(Stored records)
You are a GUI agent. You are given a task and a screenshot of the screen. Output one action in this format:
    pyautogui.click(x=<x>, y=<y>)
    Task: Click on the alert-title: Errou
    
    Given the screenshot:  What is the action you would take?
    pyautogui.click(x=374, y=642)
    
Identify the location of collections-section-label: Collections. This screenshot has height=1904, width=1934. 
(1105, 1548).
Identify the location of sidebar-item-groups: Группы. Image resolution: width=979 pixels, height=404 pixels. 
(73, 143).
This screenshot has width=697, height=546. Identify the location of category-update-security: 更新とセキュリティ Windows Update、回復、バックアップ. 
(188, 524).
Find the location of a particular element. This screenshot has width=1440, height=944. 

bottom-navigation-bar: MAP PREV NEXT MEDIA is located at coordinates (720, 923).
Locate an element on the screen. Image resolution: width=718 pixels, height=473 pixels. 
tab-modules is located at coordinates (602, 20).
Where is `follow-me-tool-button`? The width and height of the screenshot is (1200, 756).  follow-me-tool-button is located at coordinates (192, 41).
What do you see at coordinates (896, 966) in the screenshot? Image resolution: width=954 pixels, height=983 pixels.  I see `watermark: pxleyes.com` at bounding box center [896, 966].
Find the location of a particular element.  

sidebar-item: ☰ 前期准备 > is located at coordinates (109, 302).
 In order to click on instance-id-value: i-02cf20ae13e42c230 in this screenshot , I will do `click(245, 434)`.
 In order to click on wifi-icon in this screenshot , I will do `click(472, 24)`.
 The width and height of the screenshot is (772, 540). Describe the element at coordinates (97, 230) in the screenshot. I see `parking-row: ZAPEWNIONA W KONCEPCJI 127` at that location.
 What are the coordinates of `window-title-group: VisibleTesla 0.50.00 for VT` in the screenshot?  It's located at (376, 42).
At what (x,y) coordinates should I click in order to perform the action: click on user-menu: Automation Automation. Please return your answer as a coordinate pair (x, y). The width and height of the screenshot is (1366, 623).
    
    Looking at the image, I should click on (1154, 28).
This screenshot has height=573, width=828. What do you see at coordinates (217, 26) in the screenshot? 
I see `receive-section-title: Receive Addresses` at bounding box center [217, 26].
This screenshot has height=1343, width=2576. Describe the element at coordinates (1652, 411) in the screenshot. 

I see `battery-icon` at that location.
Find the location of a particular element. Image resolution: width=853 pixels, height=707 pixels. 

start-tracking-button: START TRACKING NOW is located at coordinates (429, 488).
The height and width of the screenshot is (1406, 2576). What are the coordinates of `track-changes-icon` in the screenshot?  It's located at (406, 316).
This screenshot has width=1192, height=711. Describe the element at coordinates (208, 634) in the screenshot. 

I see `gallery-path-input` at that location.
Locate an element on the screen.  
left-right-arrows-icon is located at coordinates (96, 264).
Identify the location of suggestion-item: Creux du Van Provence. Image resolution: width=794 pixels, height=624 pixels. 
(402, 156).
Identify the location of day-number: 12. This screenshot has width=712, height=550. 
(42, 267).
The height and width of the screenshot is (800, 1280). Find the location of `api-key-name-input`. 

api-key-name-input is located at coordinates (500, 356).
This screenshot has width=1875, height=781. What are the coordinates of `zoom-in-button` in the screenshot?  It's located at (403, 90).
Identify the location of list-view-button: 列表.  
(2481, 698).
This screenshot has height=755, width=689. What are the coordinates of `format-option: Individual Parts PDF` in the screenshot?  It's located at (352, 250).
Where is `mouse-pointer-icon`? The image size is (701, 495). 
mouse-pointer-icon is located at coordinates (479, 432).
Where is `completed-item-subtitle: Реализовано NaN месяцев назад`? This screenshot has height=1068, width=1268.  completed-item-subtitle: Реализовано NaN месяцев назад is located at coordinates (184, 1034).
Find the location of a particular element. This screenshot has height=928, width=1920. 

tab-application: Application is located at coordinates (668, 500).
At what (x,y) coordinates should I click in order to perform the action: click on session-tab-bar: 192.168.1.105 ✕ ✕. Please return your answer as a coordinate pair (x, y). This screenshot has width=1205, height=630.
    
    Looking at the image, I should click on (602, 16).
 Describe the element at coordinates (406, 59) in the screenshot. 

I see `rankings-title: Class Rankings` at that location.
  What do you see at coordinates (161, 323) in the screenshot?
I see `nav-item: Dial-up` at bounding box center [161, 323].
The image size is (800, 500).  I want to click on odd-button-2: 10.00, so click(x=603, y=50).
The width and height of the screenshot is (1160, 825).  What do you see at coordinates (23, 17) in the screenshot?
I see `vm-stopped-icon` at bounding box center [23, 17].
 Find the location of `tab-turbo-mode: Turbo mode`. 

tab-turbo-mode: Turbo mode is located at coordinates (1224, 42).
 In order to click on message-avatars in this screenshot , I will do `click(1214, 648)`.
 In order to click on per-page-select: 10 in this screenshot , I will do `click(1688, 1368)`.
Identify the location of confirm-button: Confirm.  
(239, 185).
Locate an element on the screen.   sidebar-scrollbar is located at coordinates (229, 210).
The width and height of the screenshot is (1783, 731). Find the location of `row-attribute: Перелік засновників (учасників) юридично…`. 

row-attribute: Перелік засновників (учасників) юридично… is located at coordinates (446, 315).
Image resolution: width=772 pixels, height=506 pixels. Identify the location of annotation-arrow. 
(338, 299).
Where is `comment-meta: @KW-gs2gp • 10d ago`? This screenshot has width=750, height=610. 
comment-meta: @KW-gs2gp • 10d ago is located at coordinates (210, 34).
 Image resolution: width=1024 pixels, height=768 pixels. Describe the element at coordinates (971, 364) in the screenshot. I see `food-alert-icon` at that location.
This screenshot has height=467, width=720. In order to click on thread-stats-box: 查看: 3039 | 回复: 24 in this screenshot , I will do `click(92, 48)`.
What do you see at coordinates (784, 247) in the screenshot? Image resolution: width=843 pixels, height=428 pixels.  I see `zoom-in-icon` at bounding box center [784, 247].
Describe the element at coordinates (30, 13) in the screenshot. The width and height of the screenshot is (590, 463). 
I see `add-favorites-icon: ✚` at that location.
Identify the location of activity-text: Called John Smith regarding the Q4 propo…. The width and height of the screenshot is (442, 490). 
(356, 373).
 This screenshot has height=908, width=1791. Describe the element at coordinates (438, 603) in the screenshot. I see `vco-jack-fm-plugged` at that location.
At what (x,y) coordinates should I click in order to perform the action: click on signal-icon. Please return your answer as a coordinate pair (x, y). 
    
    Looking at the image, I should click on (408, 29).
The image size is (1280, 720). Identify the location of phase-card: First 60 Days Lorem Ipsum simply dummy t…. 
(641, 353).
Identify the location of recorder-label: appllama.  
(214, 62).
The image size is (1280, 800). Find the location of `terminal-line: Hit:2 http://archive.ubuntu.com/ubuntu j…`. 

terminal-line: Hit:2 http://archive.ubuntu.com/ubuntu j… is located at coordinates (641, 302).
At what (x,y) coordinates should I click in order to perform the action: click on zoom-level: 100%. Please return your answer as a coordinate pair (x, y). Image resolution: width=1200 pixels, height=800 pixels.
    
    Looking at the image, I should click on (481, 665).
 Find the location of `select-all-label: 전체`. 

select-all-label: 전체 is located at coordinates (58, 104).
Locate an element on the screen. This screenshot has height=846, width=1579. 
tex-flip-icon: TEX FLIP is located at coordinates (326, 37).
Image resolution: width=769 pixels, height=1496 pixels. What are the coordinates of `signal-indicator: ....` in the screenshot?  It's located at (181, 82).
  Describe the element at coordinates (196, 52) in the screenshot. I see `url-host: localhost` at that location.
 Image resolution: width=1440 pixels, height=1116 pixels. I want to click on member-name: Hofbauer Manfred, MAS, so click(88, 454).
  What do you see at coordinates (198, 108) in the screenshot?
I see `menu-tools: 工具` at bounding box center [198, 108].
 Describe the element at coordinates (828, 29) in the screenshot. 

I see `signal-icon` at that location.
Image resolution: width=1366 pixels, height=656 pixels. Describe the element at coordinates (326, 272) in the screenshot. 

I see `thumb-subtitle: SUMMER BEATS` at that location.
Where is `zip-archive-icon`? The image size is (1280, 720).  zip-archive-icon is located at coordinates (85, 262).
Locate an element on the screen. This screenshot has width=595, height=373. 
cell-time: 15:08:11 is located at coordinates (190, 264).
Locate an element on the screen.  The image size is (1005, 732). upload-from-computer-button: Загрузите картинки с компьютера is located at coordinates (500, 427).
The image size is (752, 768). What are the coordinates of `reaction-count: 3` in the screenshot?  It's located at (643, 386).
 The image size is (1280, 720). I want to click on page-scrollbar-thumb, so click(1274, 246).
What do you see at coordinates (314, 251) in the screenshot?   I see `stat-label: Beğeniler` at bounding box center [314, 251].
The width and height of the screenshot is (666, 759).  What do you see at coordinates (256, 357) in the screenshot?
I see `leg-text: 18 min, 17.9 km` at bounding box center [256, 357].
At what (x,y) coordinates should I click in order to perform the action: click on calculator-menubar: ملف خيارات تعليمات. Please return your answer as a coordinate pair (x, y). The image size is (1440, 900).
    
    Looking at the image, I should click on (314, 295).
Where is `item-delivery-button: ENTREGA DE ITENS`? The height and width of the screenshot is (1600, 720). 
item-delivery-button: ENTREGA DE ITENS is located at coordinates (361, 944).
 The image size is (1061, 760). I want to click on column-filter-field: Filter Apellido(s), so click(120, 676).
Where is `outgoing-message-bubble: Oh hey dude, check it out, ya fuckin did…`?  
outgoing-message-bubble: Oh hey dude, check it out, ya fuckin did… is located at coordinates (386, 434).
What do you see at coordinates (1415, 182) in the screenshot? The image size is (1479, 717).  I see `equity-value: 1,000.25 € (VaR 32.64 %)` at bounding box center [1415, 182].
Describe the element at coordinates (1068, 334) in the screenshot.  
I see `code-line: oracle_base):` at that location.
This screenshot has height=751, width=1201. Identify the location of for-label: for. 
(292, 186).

● **What is needed**
Please recast the listing as a numbered list, beginning at the line that contains "is (1600, 720)." and running through the final line of the listing. Leave out any blank lines.

● **Result of the exercise**
1. Where is `item-delivery-button: ENTREGA DE ITENS`? The height and width of the screenshot is (1600, 720). 
2. item-delivery-button: ENTREGA DE ITENS is located at coordinates (361, 944).
3.  The image size is (1061, 760). I want to click on column-filter-field: Filter Apellido(s), so click(120, 676).
4. Where is `outgoing-message-bubble: Oh hey dude, check it out, ya fuckin did…`?  
5. outgoing-message-bubble: Oh hey dude, check it out, ya fuckin did… is located at coordinates (386, 434).
6. What do you see at coordinates (1415, 182) in the screenshot? The image size is (1479, 717).  I see `equity-value: 1,000.25 € (VaR 32.64 %)` at bounding box center [1415, 182].
7. Describe the element at coordinates (1068, 334) in the screenshot.  
8. I see `code-line: oracle_base):` at that location.
9. This screenshot has height=751, width=1201. Identify the location of for-label: for. 
10. (292, 186).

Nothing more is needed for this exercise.